When the best-of-three contest starts June 22 in Brisbane, the Lions will have had six games in which to develop combinations and hone their playing style. The match will be the Wallabies’ first since Dec. 2 and some on the squad may have gone three weeks without playing a competitive game.
“I think we are at a pretty substantial disadvantage with that first Test match,” Australian Rugby Union Chief Executive Officer Bill Pulver said in a telephone interview. “The Lions have finished a Six Nations tournament so they’re battle-hardened. They’ll have formed together as a team.”
The Lions, a selection of players from the U.K. and Ireland who tour every four years, included 15 Welshmen in a 37-man squad last month after Wales won Europe’s Six Nations title. There are 10 Englishmen, nine Irishmen and three Scots.
Wallabies coach Robbie Deans named his core group of 25 players four days ago. They’ll play two more rounds of the Super Rugby competition before entering training camp from June 2 ahead of the first Test 20 days later. Another six will be added to a final 31-man roster to be announced June 11.
The Lions open their tour with an exhibition game against the Barbarians in Hong Kong on June 1 and then travel to Perth to take on the Western Force four days later.
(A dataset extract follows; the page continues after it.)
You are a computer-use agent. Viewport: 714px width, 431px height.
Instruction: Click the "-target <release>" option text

They’ll play another four matches in the lead up to the Test series.
“They’re going to play six games before we even get access to them,” Pulver said of the Lions. “Robbie Deans will have about 2 1/2 weeks to prepare a team so that first Test is going to be brutally difficult.”
Deans, who included three rookies in his initial list, said in announcing the squad May 20 that the Wallabies must “make the most of the limited preparation time we have” if they’re to avoid getting “caught short” in the first Test, as happened the last time the Lions toured Australia in 2001.
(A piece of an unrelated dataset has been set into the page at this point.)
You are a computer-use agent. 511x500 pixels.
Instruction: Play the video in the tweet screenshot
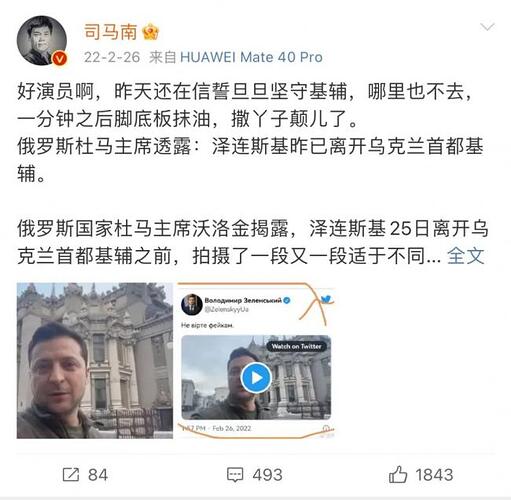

Twelve years ago, the Wallabies trailed 29-3 in the opener before pulling back to lose 29-13. They went on to win the next two matches to secure their first Test series triumph against the combined team. Martin Johnson, the Lions’ captain on that tour, has said the visiting fans in the first match, decked in their red jerseys and in full voice at Brisbane’s Gabba stadium, made the occasion “like playing at home.”
“We scored some late points to make it respectable but the truth is they smashed us in that first Test,” Pulver added. “They were much better prepared, so I’m hoping we can put plans in place to address that this time. But I’m under no illusions about how difficult that first game is going to be. We know there’s going to be a sea of red there.”